-- begin Page extract --
In Grant v. Magnolia Manor-Greenwood, Inc., No. 26668, 2009 WL 1678204 (S.C. June 15, 2009), Grant admitted his wife to the Magnolia nursing home facility. Upon admission, Grant executed the admission contract on his wife’s behalf. The contract contained a broadly-worded arbitration agreement specifying the National Health Lawyers Association, later the American Health Lawyers Association (AHLA), as the arbitration administrator.

Grant’s wife died while a resident at Magnolia, and Grant brought suit against Magnolia for survival, wrongful death, and loss of consortium. Magnolia moved to compel arbitration and stay the judicial proceedings. Grant opposed the motion, noting that AHLA policy now forbade it from administering any arbitral proceedings for personal injury claims pursuant to a pre-dispute agreement. Although Magnolia argued that the Federal Arbitration Act (FAA) provided for the appointment of an alternate arbitrator under such circumstances, the trial court denied Magnolia’s motion.

On appeal, Magnolia alleged that the trial court erred by refusing the enforce the parties agreement, despite the AHLA’s refusal to administer the arbitration. The Court disagreed, finding that the inability or refusal of the AHLA to act in accordance with the terms of the parties’ agreement evinced a lack of a "meeting of the minds" as to "the essential and material terms of the contract."

The Court acknowledged the majority rule among courts presented with this same question that 9 U.S.C. § 5 generally allowed for the appointment of alternate arbitrators when the named arbitrator refuses to or cannot act. See Ex Parte Warren, 718 So.2d 45, 48 (Ala. 1998) (under the circumstances, a court should not void the agreement, but instead appoint an arbitrator pursuant to section 5); Brown v. ITT Consumer Fin. Corp., 211 F.3d 1217, 1220 (11th Cir. 2000) (same).

Nevertheless, the Court expressed affinity for the minority rule expressed by the Second Circuit Court of Appeals that section 5 was only meant to empower arbitral substitution in limited circumstances where the appointment fails, but the forum remains available. See In re Salomon Inc. Shareholders Derivative Litig., 68 F.3d 554, 560 (2d Cir. 1995).

However, the Court instead rested its refusal to appoint an alternate arbitrator on a finding that the designation of the AHLA as an "arbitral forum" was an essential and material term, rendering its failure fatal to the parties’ agreement. It opined that forum selection implies the waiver of rights through the forum’s streamlined procedural rules, and that waiver was not "ancillary" or "logistic." Accordingly, the Court affirmed the denial of Magnolia’s motion to compel arbitration.

Arguably, the Court in Grant allows the "essential and material term" exception to swallow the majority rule that the appointment of alternative arbitrators is allowed under section 5 of the FAA. All forum selection inherently involves the selection of some rule set that simplifies -- or in the Court’s opinion waives -- certain procedural rules. Therefore, under the Court’s interpretation, any forum selection is a "material term" upon which enforcement of the agreement depends.

In any case, the Grant opinion is clearly a strong reminder to drafting parties to 1) ensure that their selected arbitral administrator will in fact administer the types of disputes the parties will likely have, 2) specify that the selection of a particular administrator is not a essential and material term and is severable if the parties still contemplate enforcement upon the arbitral forum’s failure to refusal to administer the arbitral proceedings, and 3) review any previously executed agreements to verify that any designated administrator will continue to hear the parties’ disputes in its forum.
-- end Page extract --
-- begin Dataset --
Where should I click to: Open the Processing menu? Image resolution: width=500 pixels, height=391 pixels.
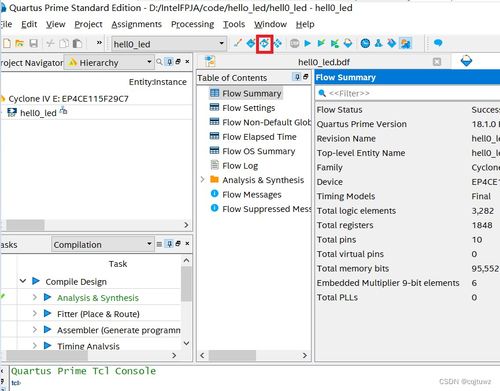pyautogui.click(x=193, y=24)
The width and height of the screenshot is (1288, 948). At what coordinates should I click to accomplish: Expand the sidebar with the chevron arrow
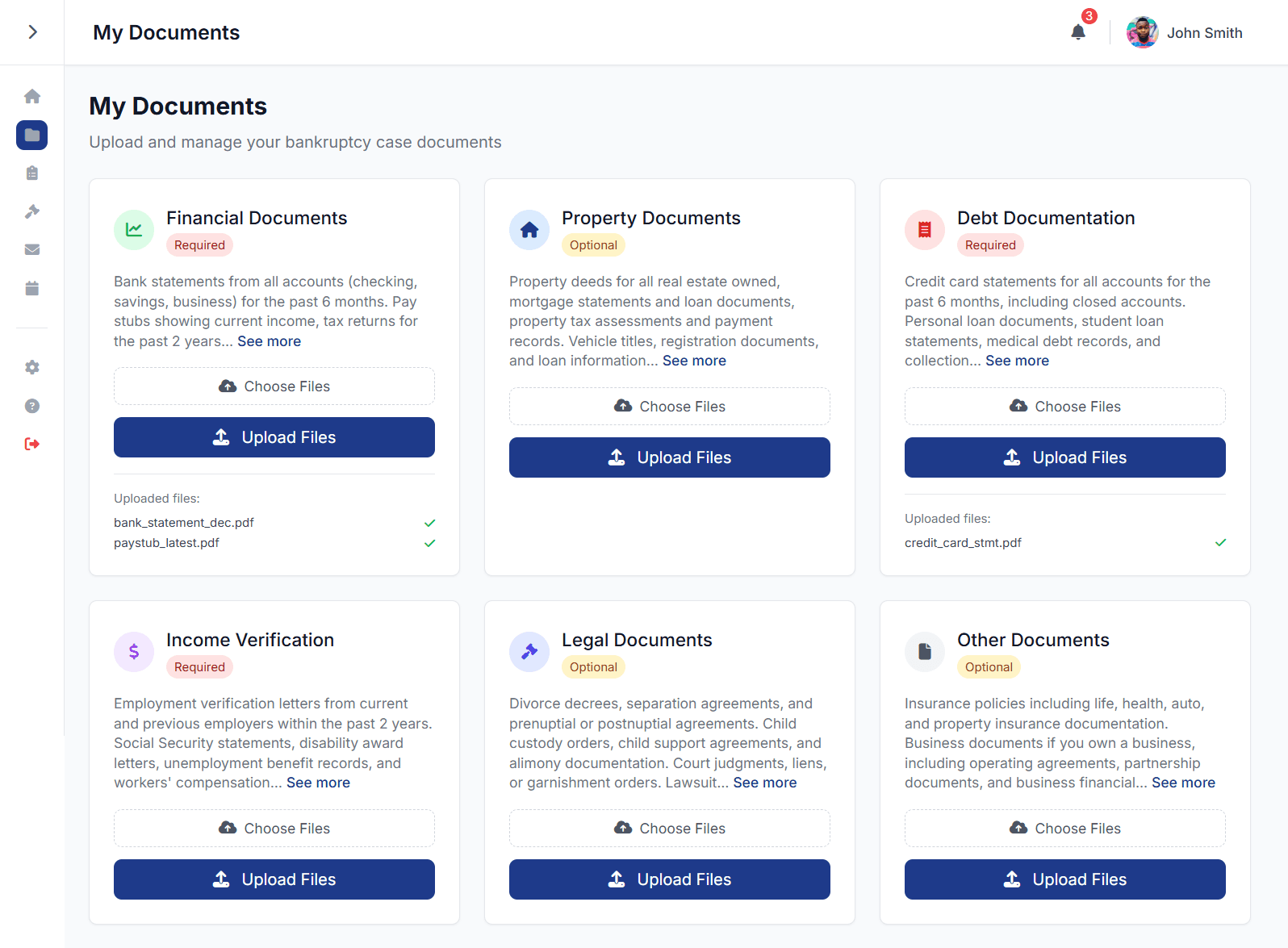[32, 32]
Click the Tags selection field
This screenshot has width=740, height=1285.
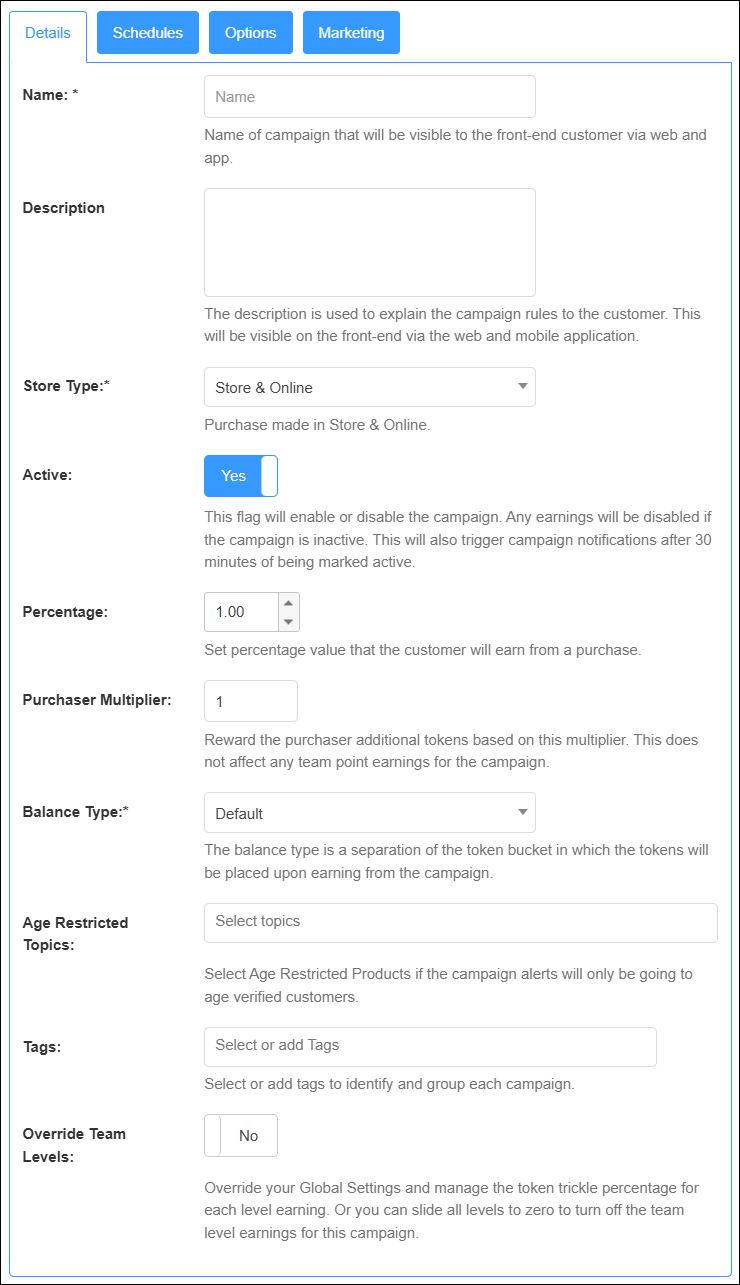point(430,1046)
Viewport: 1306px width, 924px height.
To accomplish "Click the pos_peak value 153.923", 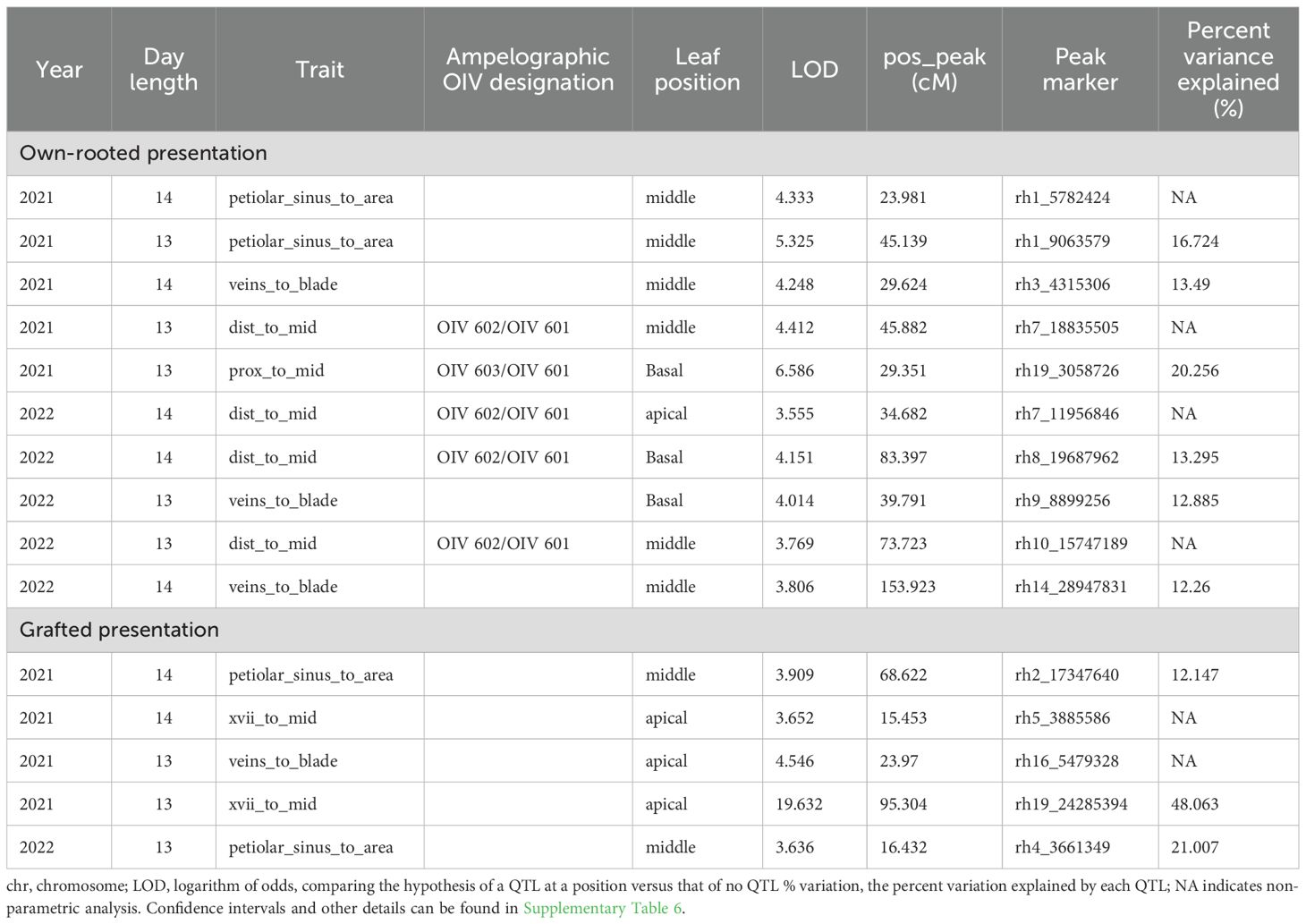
-- end Dataset --
**Work to do**
• 1. In the case summary above, which organization did the arbitration agreement name as the arbitration administrator?
• 2. Reproduce the part of the case summary that opens with the words containing "Grant’s wife died" and closes with "denied Magnolia’s motion.".

**Answers to the exercises**
• 1. The National Health Lawyers Association, later the American Health Lawyers Association (AHLA).

• 2.
Grant’s wife died while a resident at Magnolia, and Grant brought suit against Magnolia for survival, wrongful death, and loss of consortium. Magnolia moved to compel arbitration and stay the judicial proceedings. Grant opposed the motion, noting that AHLA policy now forbade it from administering any arbitral proceedings for personal injury claims pursuant to a pre-dispute agreement. Although Magnolia argued that the Federal Arbitration Act (FAA) provided for the appointment of an alternate arbitrator under such circumstances, the trial court denied Magnolia’s motion.